Let's Talk Levers: Partnership

ethos
By: Emily Kane Miller

The Ethos Lever Model: Partnership, Explained

The Ethos Lever Model utilizes fourteen different “Levers” by which an organization can make an impact. Each Lever serves a real opportunity to create value - but when strategically pulled together, result in a powerful and cohesive Social Impact strategy. 

In this blog series, the Ethos team breaks down each Lever - complete with expanded definitions and real-life examples - so you can best understand how to pull the right Levers through your organization's social impact work. See all 14 Levers here.

Lever: Partnership

The Partnership Lever refers to when nonprofits and businesses collaborate to create social impact value that one could not achieve without the other.

Maximize Partnership:

  • Consider your organization’s mission and think about companies or nonprofits that work in similar fields. For example, a clothing company could brainstorm nonprofits that work to donate apparel to unhoused or underserved populations within its community. If a nonprofit focuses on feeding lower-income families, perhaps it could partner up with a local grocery store.
  • As always, create (and utilize) criteria to ensure Partnership efforts are strategically leveraged - as a starting point, all activations should align with at least one other Lever.

Partnership: Two Real-Life Examples

1.Bumble is an Austin-based dating app built to allow women opportunities to create personal connections – dating, friendship, or professional networking. In 2020, they launched a partnership with the National Domestic Violence Hotline, supported by a significant financial commitment to educate and empower young people to prevent abusive domestic relationships. This new partnership is on top of Bumble’s longtime zero-tolerance policy in regard to harassment on their platform. “Through this partnership, we hope to demonstrate our continued commitment to creating healthy relationships on our platform and in our communities,” Bumble Associate Director of Strategy and Social Impact Cybil Zhang said. 

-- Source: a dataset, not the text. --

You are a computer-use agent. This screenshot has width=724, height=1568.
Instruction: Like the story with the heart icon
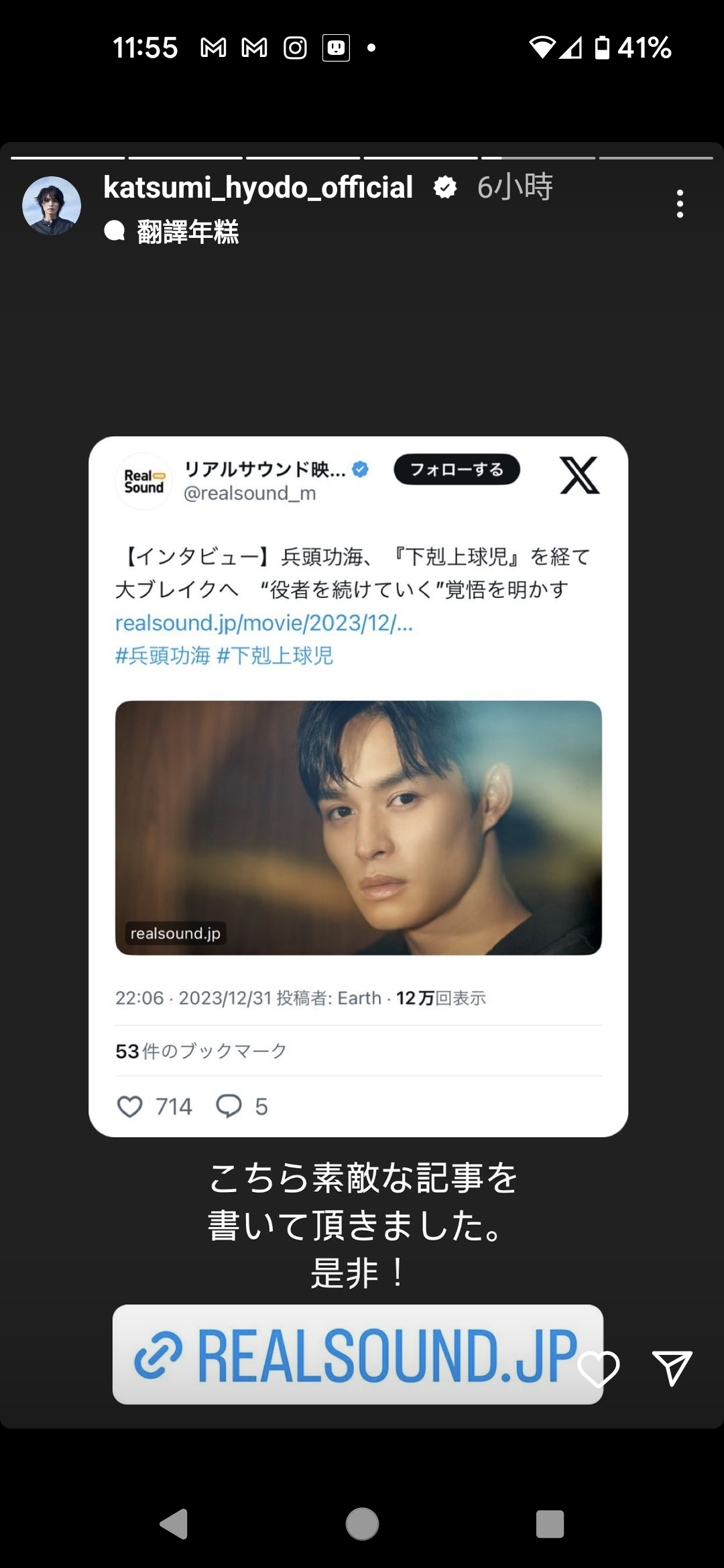coord(598,1368)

2.Los Angeles-based technology company Snap, Inc., the parent company of social media platform Snapchat, has partnered with nonprofit LA-Tech.org for four years running to create Snap Academies. Through the program, 15 community college students from Los Angeles participate in an eight-week-long, hands-on design training program focused on different aspects of content creation, such as storytelling, engineering, and photography. Students also receive stipends to cover at-home expenses and Wi-Fi costs, and are mentored by Snap employees and LA artists. As 2020 Snap Engineering Academy Scholar Mark Cavelo put it, “I look forward to the chance to work with cool technologies and work in teams to accomplish great things and learn from the best in the industry.”